Problem description:
Please filter the data down to the lines that include the word "height" and copy them.

*** Begin section ***

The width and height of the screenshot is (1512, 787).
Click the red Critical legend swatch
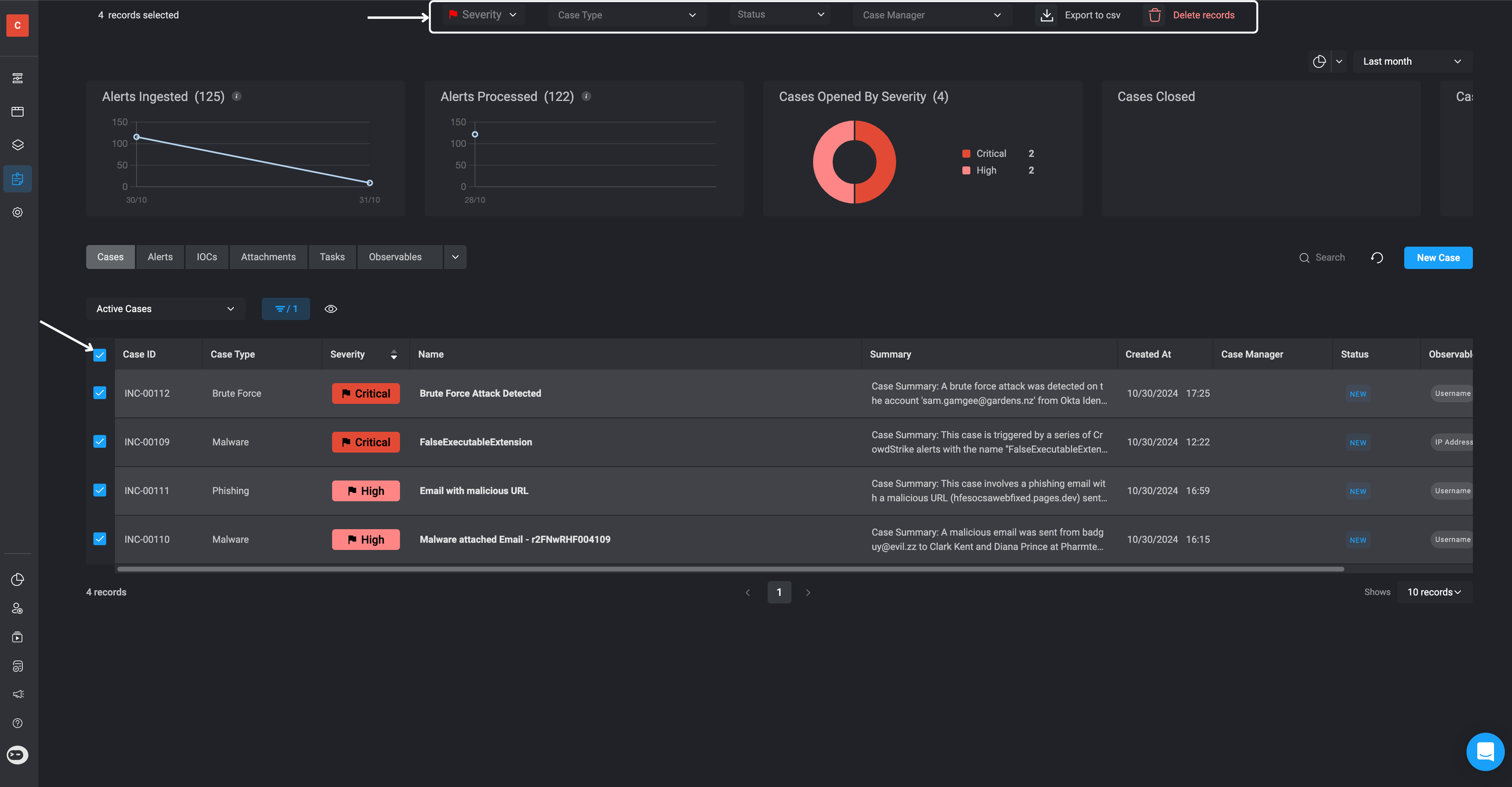pos(966,154)
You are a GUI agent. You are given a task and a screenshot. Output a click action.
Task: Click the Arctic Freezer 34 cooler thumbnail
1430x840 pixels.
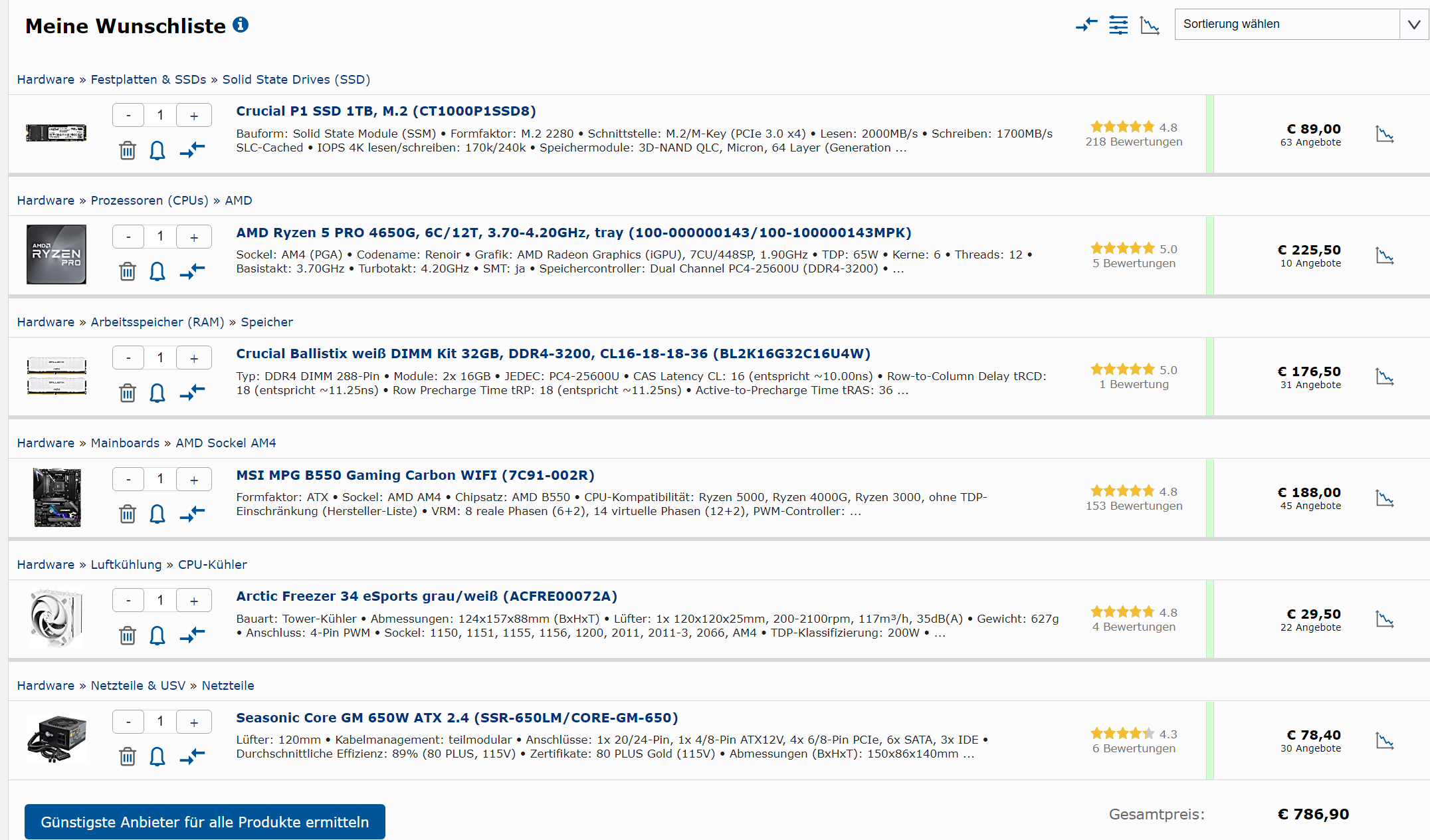(56, 619)
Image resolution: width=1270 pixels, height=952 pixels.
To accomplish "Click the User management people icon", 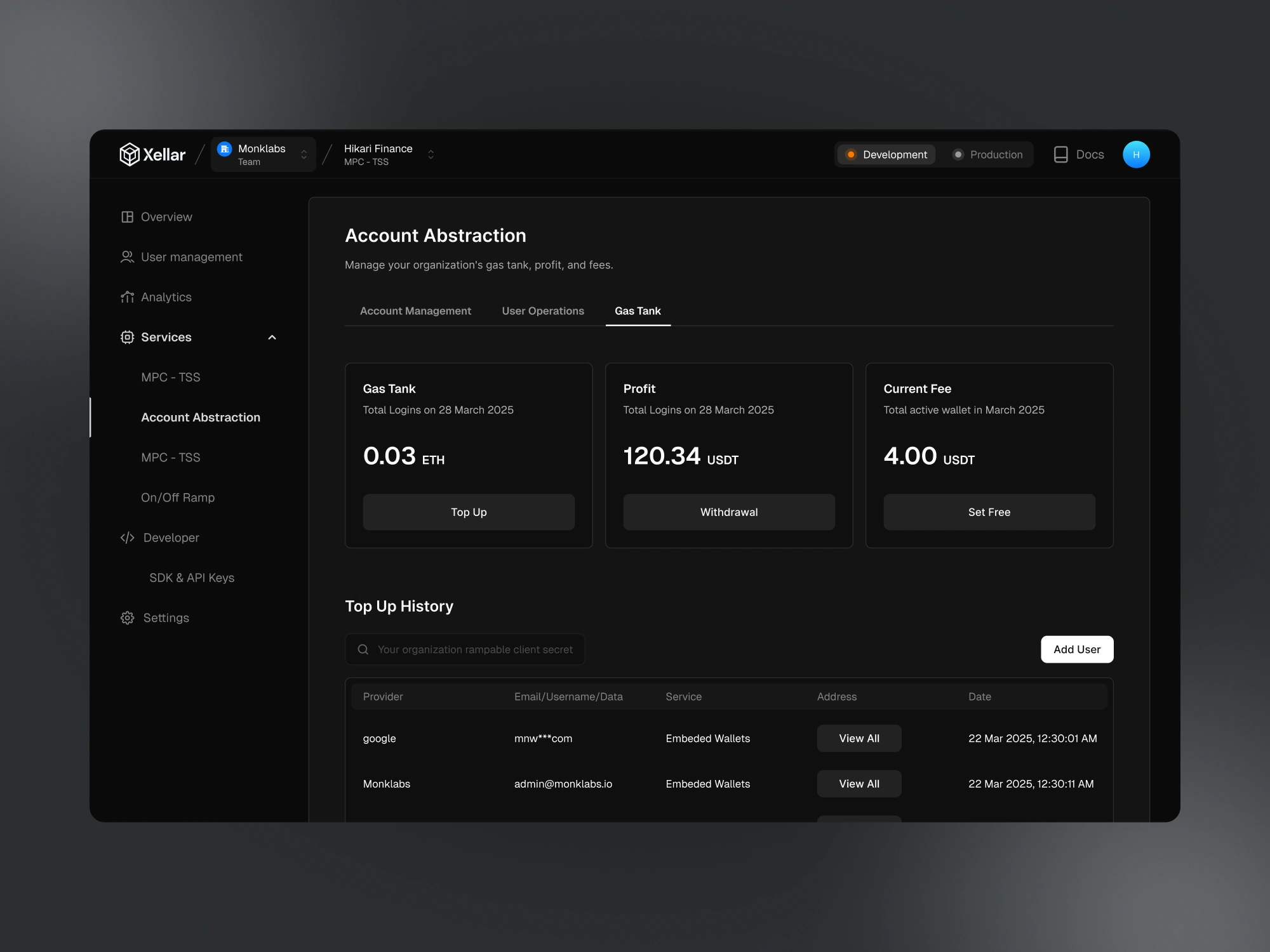I will [127, 257].
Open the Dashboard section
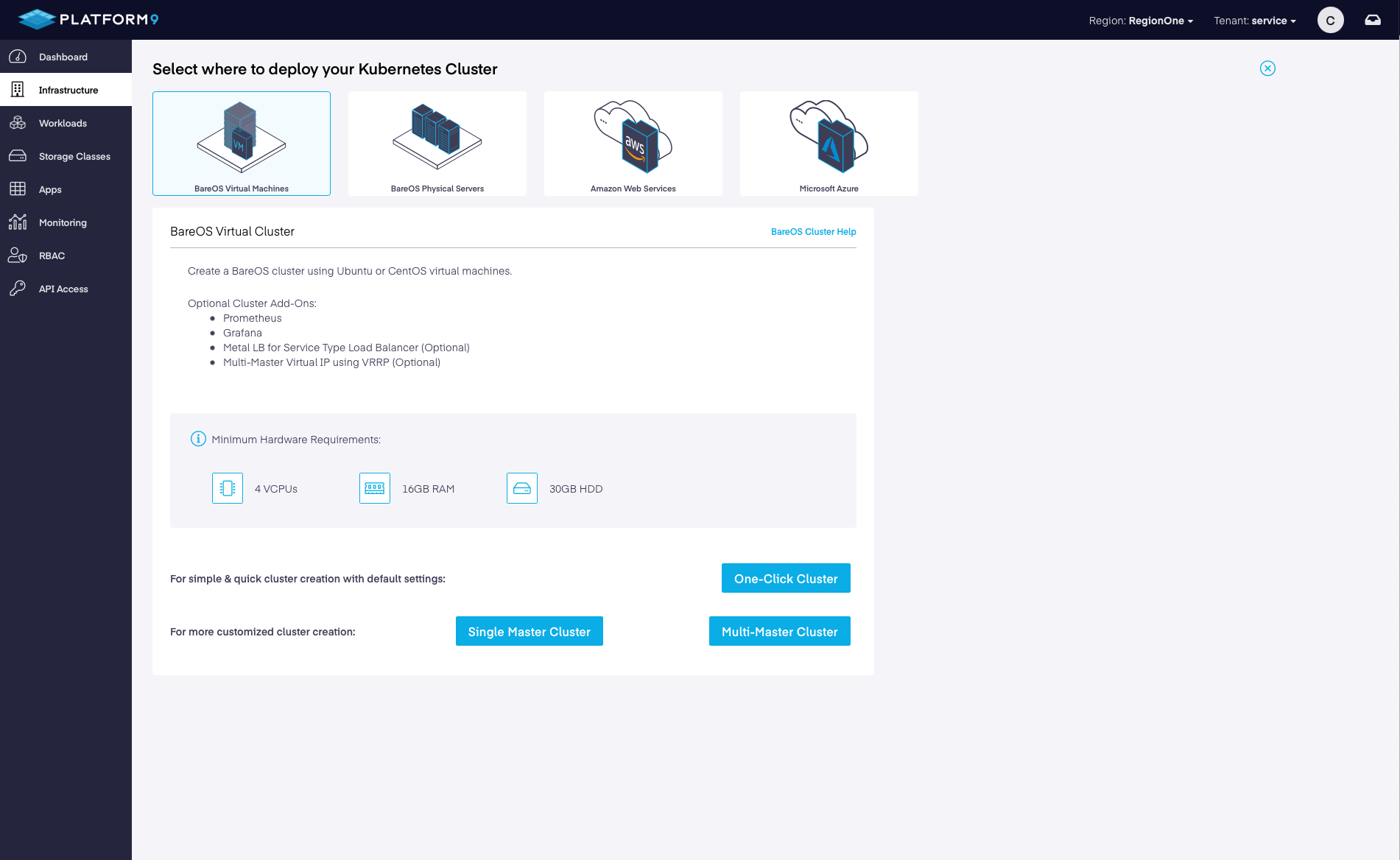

*** End section ***

Solution:
The width and height of the screenshot is (1512, 787).
Image resolution: width=1270 pixels, height=952 pixels.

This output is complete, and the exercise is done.